Friday, February 25, 2011

The High School Years

Over at Jeff Harre's blog, I'm Fluting as fast as I Can, I posted a comment on his note about going to the library. In that comment I mentioned the Zwaanendael museum. Here's a link to a picture of the museum.

We moved to Lewes, Delaware when I was fourteen, in 1959. Schools were still segregated. So was the town. When I got a job in the local news shop as a soda jerk I was told that (racial expletive deleted) were to come to the side of the counter and get their sodas to go. If one of "them" sat at the counter, I was to give them their soda in a take-out cup. "They'll get the message." My family lived one block away from the black ghetto where "they" all lived. We kids were not allowed to play with "their" children once we came of school age.

In my senior year, Gloria transferred from the black high school to my high school. It was 1962. She graduated with us in 1963. Lewes was officially integrated - by one young woman - with no fanfare and no violence. The violence was left for a town just north of us, to which anti-integration agitators were bussed in.

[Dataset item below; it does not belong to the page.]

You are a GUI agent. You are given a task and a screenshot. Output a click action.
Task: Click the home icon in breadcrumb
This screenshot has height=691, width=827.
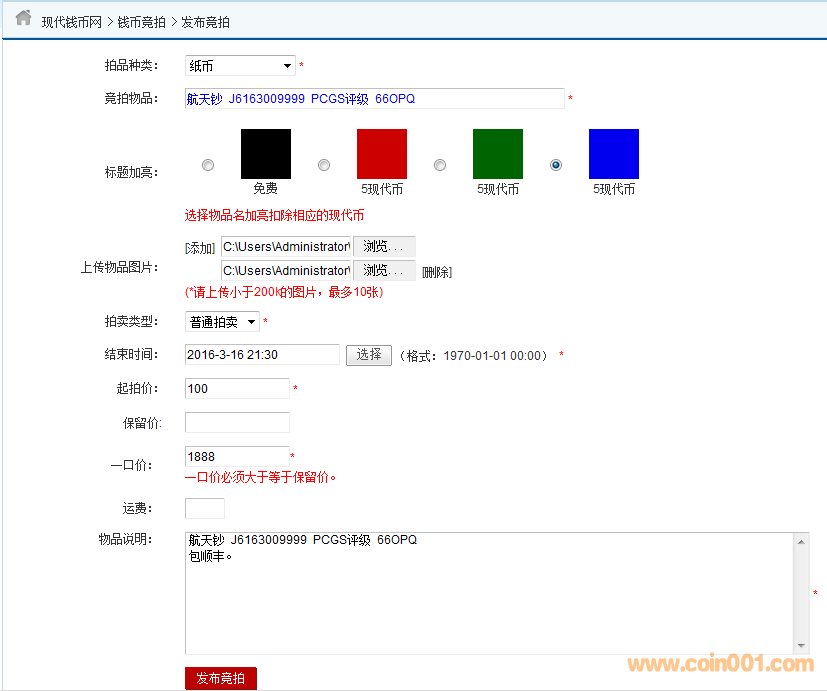click(x=23, y=18)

In the midst of it all, in Lewes, there stood this strange, beautiful building from another time, long ago, reminding us of when strangers from a strange land came to the shores of Delaware Bay and founded a settlement - The Valley of the Swans, Zwaanendael. Reminding us that none of us is native to this soil and that not one of us has a leg to stand on when we declare some not to be as human as we, or others have no legal right to be here. We were all, at one time, strangers in this strange land, and we ripped others out of their native soil to be slaves in this land, and we have treated each wave of immigrants to these shores as though they were the enemy, and as though we ourselves were never immigrants.

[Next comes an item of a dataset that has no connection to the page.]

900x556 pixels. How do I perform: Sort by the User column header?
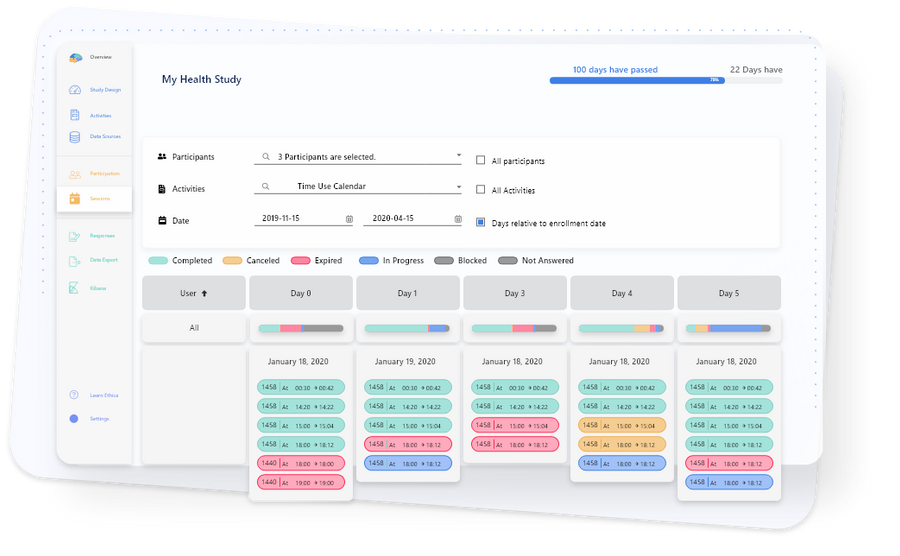coord(194,293)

Such a beautiful name, Zwaanendael, Valley of the Swans. A beautiful name for a truly, still, beautiful place, on the shores of Delaware Bay. Founded by immigrants who had no right to these shores, but who came here anyway, and settled, and disappeared, to be replaced by other immigrants who also had no right to these shores, but who came here anyway, and now, here we are.

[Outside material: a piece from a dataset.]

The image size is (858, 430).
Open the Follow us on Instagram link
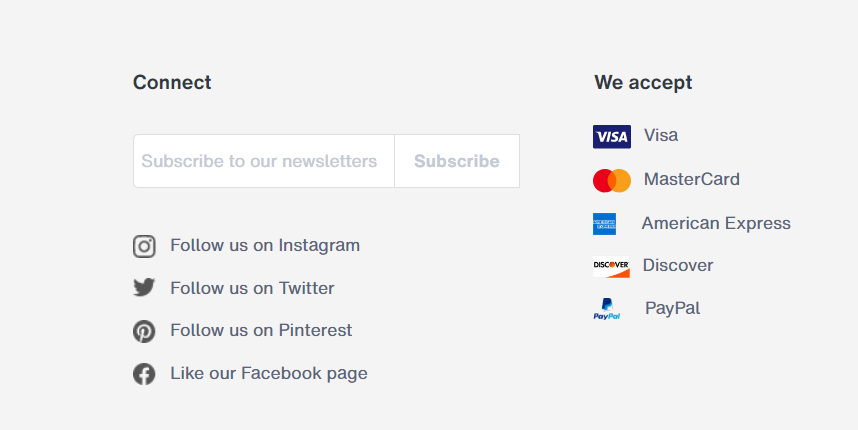click(265, 245)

I could wish we were more open, more welcoming, more truly free. I could wish we believed that the words of the Declaration of Independence pertained to all people who come to this land: "We hold these truths to be self-evident, that all men are created equal, that they are endowed by their Creator with certain unalienable Rights, that among these are Life, Liberty and the pursuit of Happiness." Not some men, and women and children, but all.